The rocker said that he didn’t understand why people would buy tickets even when they knew he would be filling in for the late guitarist. “But you know, dude, you know this wasn’t a surprise fill-in. You knew before tickets went on sale, you still bought the f*ckin’ ticket. So, why are you here if it’s that bad?”
Holt also shared how he dealt with a hater in the show: “And then we played a show in Milan [Italy], and they had a guy front row, dead center stage, just screaming ‘F*ck you!’ at me, the whole show. And at that one, I jumped down on the subwoofers at the end of the show, like a foot from his face, and asked if he had anything to say now. And he didn’t.”
After Jeff Hanneman was forced to step back from Slayer’s touring duties in 2013 and passed away that same year, Holt officially joined the band and has since played with them at various festival shows.

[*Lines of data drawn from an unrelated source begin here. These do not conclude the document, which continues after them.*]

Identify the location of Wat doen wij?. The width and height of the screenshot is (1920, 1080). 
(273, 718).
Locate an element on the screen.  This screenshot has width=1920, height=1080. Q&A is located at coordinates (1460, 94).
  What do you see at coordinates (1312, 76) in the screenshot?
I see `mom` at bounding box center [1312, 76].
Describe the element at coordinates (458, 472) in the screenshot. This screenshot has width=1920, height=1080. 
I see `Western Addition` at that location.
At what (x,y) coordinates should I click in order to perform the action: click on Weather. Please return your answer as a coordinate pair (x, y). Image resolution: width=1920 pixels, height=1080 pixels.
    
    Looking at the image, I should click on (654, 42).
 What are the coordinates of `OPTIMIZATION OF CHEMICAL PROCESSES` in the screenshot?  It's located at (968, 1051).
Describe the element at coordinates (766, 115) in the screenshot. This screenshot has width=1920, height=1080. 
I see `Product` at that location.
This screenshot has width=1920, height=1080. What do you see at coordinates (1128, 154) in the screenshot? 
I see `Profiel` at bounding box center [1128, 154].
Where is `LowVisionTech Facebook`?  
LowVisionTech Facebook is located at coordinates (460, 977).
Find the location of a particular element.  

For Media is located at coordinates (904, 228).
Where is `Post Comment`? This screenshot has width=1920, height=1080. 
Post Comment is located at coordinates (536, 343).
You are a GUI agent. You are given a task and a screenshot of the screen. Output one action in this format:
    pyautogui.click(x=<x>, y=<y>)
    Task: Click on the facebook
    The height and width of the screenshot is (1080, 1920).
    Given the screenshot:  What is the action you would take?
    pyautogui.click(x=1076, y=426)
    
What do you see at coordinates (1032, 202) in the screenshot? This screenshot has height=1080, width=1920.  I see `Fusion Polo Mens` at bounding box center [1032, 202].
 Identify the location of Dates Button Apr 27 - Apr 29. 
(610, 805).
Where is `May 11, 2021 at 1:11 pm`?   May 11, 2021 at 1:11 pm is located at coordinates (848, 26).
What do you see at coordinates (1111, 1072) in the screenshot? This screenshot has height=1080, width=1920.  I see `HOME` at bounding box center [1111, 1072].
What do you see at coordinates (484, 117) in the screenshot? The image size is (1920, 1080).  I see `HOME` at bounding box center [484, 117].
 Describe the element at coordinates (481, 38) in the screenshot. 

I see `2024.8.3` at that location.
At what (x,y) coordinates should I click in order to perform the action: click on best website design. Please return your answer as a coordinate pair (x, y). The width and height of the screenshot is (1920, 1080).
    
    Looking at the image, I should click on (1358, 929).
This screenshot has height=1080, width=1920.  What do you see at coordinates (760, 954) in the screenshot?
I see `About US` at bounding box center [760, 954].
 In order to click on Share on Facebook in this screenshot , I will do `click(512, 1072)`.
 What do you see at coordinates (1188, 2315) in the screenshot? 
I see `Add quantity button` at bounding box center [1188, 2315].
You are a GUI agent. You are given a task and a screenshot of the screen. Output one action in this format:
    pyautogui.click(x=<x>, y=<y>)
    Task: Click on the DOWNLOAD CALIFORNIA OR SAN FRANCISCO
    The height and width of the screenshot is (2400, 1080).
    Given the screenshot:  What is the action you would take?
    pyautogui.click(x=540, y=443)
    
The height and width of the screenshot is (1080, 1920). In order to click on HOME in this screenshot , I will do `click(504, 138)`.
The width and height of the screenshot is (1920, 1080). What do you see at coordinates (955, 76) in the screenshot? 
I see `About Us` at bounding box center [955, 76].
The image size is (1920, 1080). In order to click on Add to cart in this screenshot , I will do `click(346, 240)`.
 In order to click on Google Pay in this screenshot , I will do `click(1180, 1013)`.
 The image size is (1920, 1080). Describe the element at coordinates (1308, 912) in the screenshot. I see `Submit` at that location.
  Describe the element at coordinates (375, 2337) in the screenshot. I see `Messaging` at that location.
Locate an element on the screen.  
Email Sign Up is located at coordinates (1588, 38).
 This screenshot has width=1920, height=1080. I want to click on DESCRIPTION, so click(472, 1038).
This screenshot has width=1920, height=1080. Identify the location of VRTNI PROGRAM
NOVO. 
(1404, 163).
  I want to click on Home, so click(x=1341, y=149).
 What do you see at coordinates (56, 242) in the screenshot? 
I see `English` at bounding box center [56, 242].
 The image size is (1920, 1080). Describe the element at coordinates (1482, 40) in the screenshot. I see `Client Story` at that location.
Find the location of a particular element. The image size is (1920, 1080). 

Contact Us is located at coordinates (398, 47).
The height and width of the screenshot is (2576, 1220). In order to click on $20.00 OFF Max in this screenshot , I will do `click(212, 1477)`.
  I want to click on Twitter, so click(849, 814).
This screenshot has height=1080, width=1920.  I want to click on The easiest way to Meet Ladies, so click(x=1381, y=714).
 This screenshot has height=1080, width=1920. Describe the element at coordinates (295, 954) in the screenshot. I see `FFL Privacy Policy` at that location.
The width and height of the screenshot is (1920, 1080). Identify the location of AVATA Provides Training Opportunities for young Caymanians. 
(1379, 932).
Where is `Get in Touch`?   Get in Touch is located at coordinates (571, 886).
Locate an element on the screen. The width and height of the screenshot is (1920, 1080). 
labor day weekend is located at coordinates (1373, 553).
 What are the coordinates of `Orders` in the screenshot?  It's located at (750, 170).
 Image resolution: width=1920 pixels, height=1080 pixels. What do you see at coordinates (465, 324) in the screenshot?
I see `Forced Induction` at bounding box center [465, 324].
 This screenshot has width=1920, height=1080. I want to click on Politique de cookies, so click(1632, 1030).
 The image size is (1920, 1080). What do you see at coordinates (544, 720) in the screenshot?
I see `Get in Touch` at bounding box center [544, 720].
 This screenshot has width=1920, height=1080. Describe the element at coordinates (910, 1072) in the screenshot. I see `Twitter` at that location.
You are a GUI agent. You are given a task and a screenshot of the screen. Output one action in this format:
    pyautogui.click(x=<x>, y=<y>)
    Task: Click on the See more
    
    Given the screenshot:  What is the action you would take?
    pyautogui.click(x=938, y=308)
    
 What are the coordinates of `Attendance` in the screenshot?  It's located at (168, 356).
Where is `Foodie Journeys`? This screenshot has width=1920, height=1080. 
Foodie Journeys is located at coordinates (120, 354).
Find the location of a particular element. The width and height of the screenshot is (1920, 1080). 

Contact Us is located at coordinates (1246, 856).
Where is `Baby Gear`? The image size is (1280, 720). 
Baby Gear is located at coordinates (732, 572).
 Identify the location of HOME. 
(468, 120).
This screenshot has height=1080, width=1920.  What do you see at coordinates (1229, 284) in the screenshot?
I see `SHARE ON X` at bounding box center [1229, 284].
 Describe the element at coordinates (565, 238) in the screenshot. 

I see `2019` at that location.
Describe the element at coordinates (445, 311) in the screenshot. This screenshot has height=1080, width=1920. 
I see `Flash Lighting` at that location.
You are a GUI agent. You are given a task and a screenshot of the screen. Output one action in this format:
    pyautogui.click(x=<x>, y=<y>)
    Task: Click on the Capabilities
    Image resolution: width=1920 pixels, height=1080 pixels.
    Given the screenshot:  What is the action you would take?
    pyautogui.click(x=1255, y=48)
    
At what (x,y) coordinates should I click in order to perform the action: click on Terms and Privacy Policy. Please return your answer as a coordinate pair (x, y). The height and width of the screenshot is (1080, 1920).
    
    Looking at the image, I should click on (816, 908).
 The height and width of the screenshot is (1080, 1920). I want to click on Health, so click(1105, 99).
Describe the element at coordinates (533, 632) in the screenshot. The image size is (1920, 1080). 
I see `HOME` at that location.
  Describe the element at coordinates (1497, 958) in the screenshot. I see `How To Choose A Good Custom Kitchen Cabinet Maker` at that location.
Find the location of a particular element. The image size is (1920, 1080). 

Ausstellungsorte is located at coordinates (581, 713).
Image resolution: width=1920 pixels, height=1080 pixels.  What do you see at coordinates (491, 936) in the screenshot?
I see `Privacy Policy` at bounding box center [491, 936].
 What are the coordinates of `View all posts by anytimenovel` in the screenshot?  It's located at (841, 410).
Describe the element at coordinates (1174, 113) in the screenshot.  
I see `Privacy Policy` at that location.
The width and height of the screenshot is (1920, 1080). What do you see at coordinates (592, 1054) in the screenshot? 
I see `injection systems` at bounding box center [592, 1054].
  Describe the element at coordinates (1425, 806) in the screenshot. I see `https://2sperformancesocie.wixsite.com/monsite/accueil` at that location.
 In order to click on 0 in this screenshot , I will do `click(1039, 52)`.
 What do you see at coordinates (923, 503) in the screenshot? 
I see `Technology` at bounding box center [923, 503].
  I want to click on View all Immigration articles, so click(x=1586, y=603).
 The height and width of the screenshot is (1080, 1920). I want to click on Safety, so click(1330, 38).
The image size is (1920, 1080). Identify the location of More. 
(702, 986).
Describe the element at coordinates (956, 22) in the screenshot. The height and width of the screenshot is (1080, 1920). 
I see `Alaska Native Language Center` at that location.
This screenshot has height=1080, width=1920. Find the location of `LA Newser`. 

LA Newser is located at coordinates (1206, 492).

Earlier last year, Holt shared Hanneman’s reaction to finding out who would be replacing him in Slayer. “It was at his wake at the Hollywood Palladium that a statement from Katherine, his wife, was read,” he recalled in another interview. “And he was really bummed, apparently, when he found they were going to do it without him. And when he said, ‘Who?’, and they told him [it was] me, his exact words were, ‘F*ck yeah.’ So, it means a lot to me.”
“He’s my old friend. I just wanted to do him proud. We all thought he’d be back,” the guitarist added.
In other news, Slayer recently announced their first reunion show for next year. After the comments from the members that they didn’t have any more plans for new shows, the Louder Than Life festival announced that Slayer would perform in 2025.